The first 3D image by the Bessel Beam Sheet Illumination has been performed successfully, using the whole mouse brain of Clarity. This is 1 mm x 1 mm x 200 um of 3D volume.
Three key members, Blake, Paul and Steve, are standing in front of the Bessel Beam system, after successful 3D imaging.
We have moved the Electrotaxis experiment to the best optical table at Knudsen B-171. Here Taejoon is timing the camera's switch to take another round of data.
Below is one of the runs with 8 V/cm electric field. It is 10x faster than real. HV was off at the beginning, then then turn on and off. Clear electrotaxis towards right (= negative) with +/- 60 degree opening angle are observed. When HV is off, they retract backwards for a moment, followed by the omega turn.

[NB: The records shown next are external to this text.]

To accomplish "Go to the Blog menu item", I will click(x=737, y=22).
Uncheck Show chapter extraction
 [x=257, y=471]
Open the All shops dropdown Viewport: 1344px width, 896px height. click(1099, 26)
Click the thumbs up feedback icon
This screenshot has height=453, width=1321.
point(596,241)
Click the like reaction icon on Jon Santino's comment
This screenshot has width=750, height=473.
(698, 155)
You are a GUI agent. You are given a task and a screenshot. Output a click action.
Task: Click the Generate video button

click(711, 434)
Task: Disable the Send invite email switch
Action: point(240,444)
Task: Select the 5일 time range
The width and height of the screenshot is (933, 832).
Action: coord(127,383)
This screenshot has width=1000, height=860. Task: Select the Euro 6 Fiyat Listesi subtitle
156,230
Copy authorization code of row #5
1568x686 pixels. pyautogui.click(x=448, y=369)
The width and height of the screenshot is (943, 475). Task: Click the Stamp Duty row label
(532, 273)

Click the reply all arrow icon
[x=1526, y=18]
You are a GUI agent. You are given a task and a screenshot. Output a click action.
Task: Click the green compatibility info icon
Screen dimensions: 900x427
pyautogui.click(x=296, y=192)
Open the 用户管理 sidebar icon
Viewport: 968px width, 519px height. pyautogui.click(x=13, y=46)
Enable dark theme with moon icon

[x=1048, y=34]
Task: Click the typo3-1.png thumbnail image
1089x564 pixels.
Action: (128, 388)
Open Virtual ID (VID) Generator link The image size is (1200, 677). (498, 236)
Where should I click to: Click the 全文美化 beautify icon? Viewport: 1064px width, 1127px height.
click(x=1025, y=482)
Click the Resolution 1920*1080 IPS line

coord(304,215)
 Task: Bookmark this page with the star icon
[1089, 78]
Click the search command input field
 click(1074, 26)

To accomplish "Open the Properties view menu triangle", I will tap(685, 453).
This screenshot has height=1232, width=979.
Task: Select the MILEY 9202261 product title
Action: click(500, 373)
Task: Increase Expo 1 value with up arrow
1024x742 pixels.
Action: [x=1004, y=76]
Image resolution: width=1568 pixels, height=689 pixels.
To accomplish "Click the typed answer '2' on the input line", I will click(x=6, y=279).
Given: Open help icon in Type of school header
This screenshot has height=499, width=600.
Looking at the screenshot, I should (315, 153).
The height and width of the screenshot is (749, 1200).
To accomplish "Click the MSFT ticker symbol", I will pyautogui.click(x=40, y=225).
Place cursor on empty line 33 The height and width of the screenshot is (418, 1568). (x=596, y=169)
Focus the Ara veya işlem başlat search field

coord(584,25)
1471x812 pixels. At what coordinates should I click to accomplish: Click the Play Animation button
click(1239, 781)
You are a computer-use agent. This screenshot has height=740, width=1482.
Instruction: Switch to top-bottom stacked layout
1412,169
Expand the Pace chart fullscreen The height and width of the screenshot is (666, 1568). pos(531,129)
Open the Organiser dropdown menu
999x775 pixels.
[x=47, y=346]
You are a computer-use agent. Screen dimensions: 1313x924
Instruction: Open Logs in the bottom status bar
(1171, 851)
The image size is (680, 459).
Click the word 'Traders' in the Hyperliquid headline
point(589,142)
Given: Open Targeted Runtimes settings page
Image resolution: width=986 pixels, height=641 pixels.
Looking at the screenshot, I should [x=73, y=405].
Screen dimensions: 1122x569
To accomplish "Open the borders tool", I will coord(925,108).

Blake and his team have nearly completed the Bessel Beam Sheet Illumination microscope. It will be used of Clarity brains, as well as imaging neurons in freely navigating C. elegans.
Everything is coming together smoothly in the lab, and several of our working groups have completed initial experimental set-ups.
We would like to congratulate the E-Field/Na group, led by Michelle and Leon, on successfully replicating a previous paper on the movement of C. elegans in an electrophoresis chamber. This accomplishment has been long in the making, and we are excited to say that the set up and worms are cooperating to see the predicted outcome.
We would also like to congratulate our Phototaxis group, led by Shirley, for finishing their preliminary experimental set up as well. They have started to take videos and trials to find the response time of C. elegans under blue light stimulations, and they will soon begin analysis on their data from this weekend.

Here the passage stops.